2017 is almost ½ over – unbelievable!  I told you about my words for the year “Be Bold”.  I have thought of those words often and they have given me courage many times.   I tend to analyze decisions – a lot – and I have convinced myself on many occasions to stop thinking so much – just be bold and do it.  Recently I was reminded of the ‘why’ behind those words.

We met Daniela in 2011 – she was 5 or 6 then.  She was the friendliest, smiliest little girl and we connected right away.  Every time we returned she was waiting with open arms.  I remember the first time Team Restore came to work at the orphanage. Daniela followed us around with her little notebook writing down every English phrase she could find – t-shirt sayings, backpack logos, shoe brands.  She really wanted to learn English.   At some point – I forget just when – she told us she wanted to be called Dani.  I have noticed that these children often shorten their name or start using a middle name – I wonder if they are trying to establish some type of personal identity in the midst of an uncertain life.

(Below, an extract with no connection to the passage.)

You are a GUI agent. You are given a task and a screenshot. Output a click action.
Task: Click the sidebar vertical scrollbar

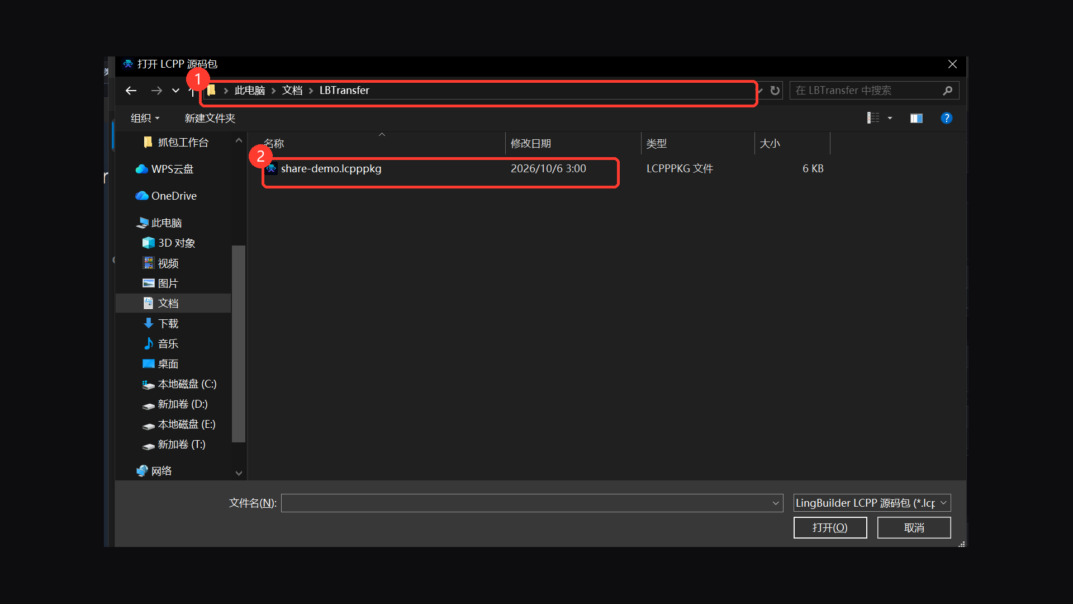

Dec, 2011                                              Oct, 2012


Reunited Dec, 2016

Eventually Daniela left Manos de Amor to move back with family – I think with her grandmother.   We didn’t see her for a couple of years and then this past Christmas she came to spend her vacation at the home.  We reconnected in a big way – as if no time had passed.  My biggest worry is always whether our presence in the lives of these children is good, knowing it may be temporary.  The days we spent together at Christmas assured me that love is good – period.

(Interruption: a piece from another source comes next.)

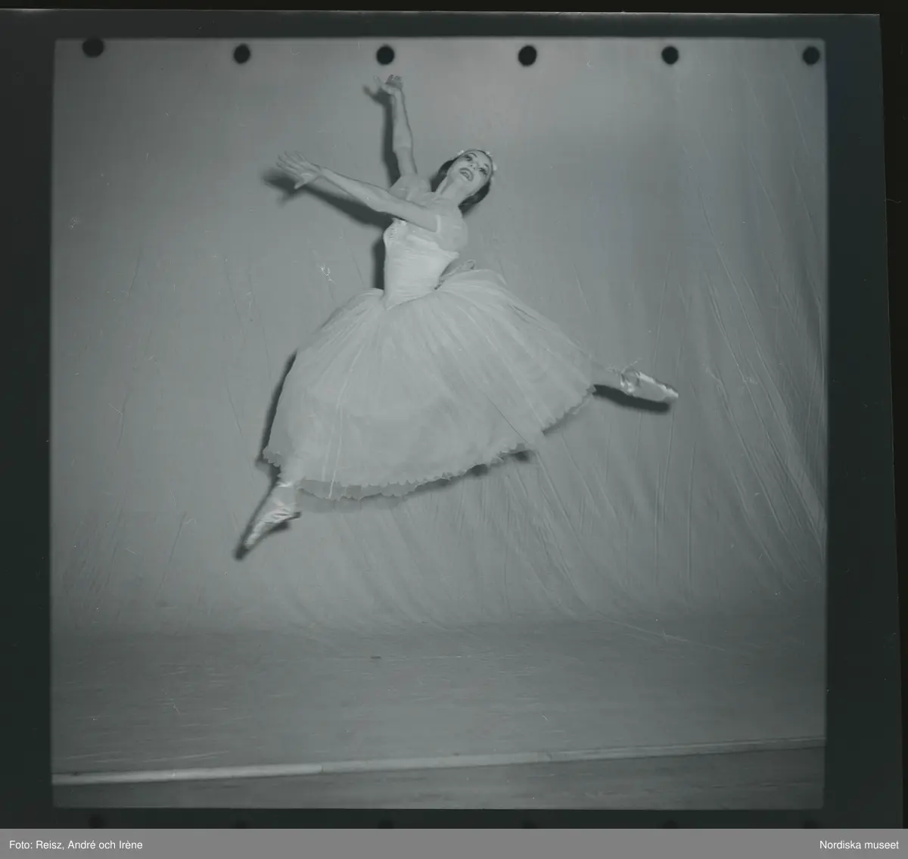Click the film perforation hole at top right
The width and height of the screenshot is (908, 859).
click(x=810, y=55)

A couple of weeks ago a volunteer invited the children to a restaurant for pizza and Daniela (yup – she is back to being called Daniela now) was invited.  We were so excited to see her.  And I couldn’t believe the shirt she was wearing.  Be Bold.   Seriously.  She was wearing a shirt that said Be Bold.  As I looked at her it was as if she was my own personal billboard reminding me of the WHY to all this




Yes I want to be bold because life is short and I want to have adventures and experiences.  I want to live life fully.  I don’t want to hold back out of fear or insecurity.  But Daniella’s shirt screamed at me that it is because of little people like her that we are here, that we are stretching ourselves so taut that some days I fear we will tear.    Not just for Daniella but for all of them.    They are my WHY.  Daniella – and her shirt – was my reminder.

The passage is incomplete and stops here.